It should not be accepted, even so, that it was necessary as a matter of law, as the ground seems to assume, that there be professional, veterinary or other expert evidence to establish a complaint of this nature. Whether or not an animal has been ill-treated is a matter of fact. In many, perhaps most, situations the evidence necessary to establish ill-treatment may well be given by a witness or witnesses who do not have particular expert qualification, although there will no doubt continue to be cases in which expert evidence may add greater weight to other evidence. In some cases it may indeed be essential. This was hardly a case in which it could be said that professional expertise was necessary to prove the case, but the evidence which was given by veterinarians was relevant and was relied on by the learned Magistrate.
I would also observe that in many cases of this nature the practical expertise gained in the work of an inspector of the RSPCA may well be found to be of particular value by a Magistrate.
For these reasons ground 2 fails.
Ground 3
This ground is concerned with the order of the learned Magistrate that the appellant be prohibited from owning horses for a period of two years.
In support of this ground the appellant refers to s 21 of the Act by which a court, on the conviction of an owner of an animal of an offence of cruelty within the meaning of this Act, may deprive the person of the ownership of the animal and of any similar animals in the owner's possession. The proviso to s 21 further limits the circumstances in which that power may be used. The applicant contends this power does not extend to authorise the order made in this case and that there is no other provision in the Act which does so. There is much force to this submission.
"For the purposes of the Act", by s 3(a)(i) "any act or omission referred to in s 4" is included in the meaning of cruelty. For the reasons given earlier it is to be accepted, therefore, that s 21 was available in this case. After the Magistrate convicted the appellant on these complaints it was moved on behalf of the complainant that an order be made under s 21 depriving the appellant of all of the animals the subject of the complaints and all similar animals. The Magistrate was persuaded, however, by counsel for the appellant to delay sentencing for 28 days to enable the appellant to dispose of his horses, it having been indicated by counsel that the appellant intended to do so. Apart from arrangements with respect to the interim care of the horses, including the cessation of tethering, sentencing was adjourned for 28 days on that basis.
When the matter came before his Worship again on 26 June 2001, however, not all of the horses had been disposed of. It seems that two remained. There were also other issues raised as to what had occurred in respect of the horses during the 28 days.
The application was renewed for an order pursuant to s 21 to deprive the applicant of the ownership of all horses. On this occasion, however, somewhat strangely the application was extended to include not only horses, but cattle, goats and sheep.
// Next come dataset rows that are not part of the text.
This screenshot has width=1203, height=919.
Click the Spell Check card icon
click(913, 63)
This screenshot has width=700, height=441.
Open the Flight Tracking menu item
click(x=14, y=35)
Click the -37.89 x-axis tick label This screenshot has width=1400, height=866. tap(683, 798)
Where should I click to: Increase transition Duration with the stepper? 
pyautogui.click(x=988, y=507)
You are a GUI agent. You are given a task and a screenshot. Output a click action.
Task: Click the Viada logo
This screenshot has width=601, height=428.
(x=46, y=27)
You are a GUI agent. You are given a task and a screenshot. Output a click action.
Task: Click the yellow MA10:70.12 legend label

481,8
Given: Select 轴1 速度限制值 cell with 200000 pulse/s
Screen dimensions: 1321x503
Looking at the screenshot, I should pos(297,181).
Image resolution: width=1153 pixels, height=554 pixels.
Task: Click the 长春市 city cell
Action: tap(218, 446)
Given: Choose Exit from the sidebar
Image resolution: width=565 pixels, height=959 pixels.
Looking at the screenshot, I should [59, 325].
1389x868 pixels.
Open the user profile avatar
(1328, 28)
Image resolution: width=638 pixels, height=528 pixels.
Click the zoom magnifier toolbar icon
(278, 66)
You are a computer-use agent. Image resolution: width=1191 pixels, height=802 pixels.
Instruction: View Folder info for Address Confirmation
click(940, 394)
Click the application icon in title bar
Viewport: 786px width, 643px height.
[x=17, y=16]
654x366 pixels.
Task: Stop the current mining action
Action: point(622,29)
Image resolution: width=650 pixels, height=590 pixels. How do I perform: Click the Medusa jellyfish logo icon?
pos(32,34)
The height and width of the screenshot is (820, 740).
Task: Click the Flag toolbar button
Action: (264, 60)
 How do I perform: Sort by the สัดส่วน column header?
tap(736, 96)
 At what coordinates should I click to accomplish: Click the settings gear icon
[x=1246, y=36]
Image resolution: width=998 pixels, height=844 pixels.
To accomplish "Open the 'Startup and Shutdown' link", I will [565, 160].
It appears this was on the basis that these were "similar" animals to horses within the meaning of s 21. Not surprisingly the Magistrate was not attracted to this submission.
For the appellant it was submitted to the Magistrate that, of the two horses remaining, one of them was a pony belonging to the appellant's daughter so that the appellant was not the owner. The other horse was a stallion and the appellant sought to be allowed to retain that horse. This did not find favour with the Magistrate.
The Magistrate then proceeded to sentence the appellant and in the course of this made an order requiring the appellant to deliver his one remaining horse to the RSPCA for disposal as contemplated by s 21, but the learned Magistrate also purported to order that the appellant be prohibited from owning horses for two years. In this last respect the learned Magistrate went beyond the power conferred by s 21 and beyond what had been sought by the complainant. It is common ground that there is no other statutory power which could authorise such an order. In the circumstances, the order that the appellant be prohibited from owning horses for a period of two years must be set aside as lacking statutory authority. That is not opposed by the respondent.
Conclusion
For the limited purpose just indicated the appeal will be allowed. The convictions and the penalties imposed, and the other orders made by the learned Magistrate, will be confirmed, save that the order prohibiting the appellant from owning horses for a period of two years will be set aside.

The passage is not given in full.